Indicators to meet the needs of New Zealand

Accessibility assessment requires appropriate core accessibility indicators. This makes the task both feasible and manageable at all levels of governance ranging from national policy to neighbourhood consultation.

Accessibility indicators are used to measure and make comparisons between the accessibility of particular locations to other locations. Although it is not the purpose of this research to develop accessibility indicators for New Zealand, the type of indicator to be measured guides the assessment tool required.

There are five key properties that accessibility indicators should possess. These include (adapted from Davidson 2009):

·         Consistency – if there is no real change in the system, then the indicator should not change. If there is real change in the system then it should change.

·         Ordinality – an improvement to the system should result in a change to the indicator in a particular direction. Further improvement should result in a greater change to the indicator in the same direction.

·         Linearity – in order to be properly useful in looking at tradeoffs in projects, or knowing how much better one project is than another, the indicator must also be a linear measure. Linearity is required whenever indicators are to be combined.

·         Meaningfulness – units should be a meaningful measure of the system being described. For example, $, min.

·         Transferability – the indicator must be able to be moved from city to town and preferably rural areas as well and still remain relevant and comparable between locations.

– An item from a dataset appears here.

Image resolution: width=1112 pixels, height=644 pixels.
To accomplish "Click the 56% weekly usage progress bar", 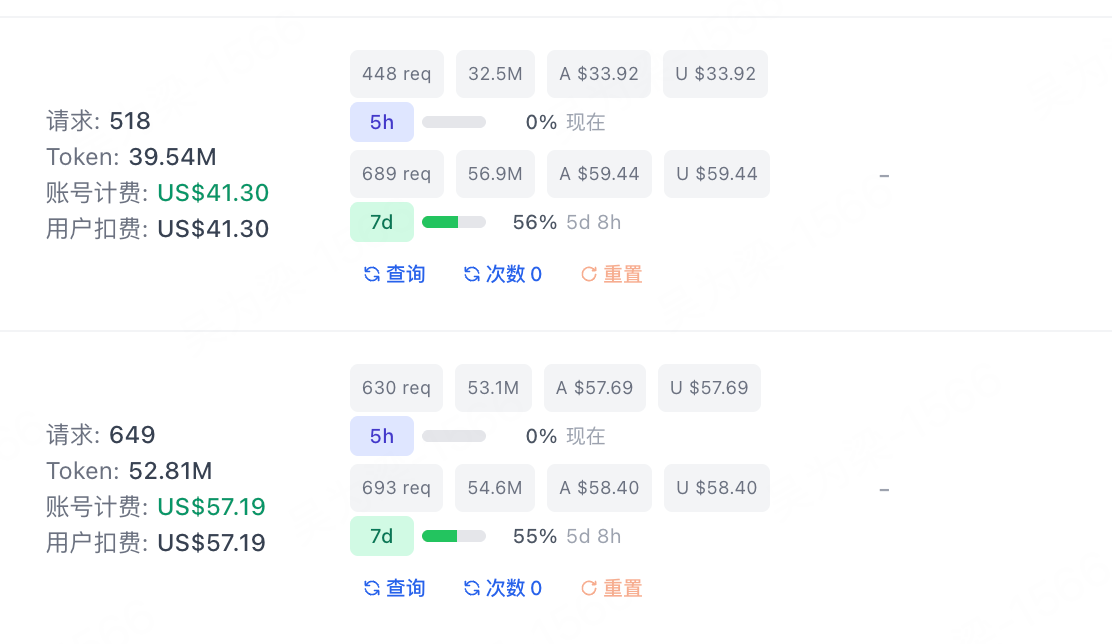I will 454,222.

The New Zealand Household Travel Survey (NZHTS) is a good starting point when looking to develop core accessibility indicators for New Zealand as it is an already established source of data that contains current information on individual travel patterns of New Zealanders. However, the survey cannot be used to identify where there are spatial opportunities for improvement, and it also cannot generally be used to forecast future travel patterns (Milne et al 2011).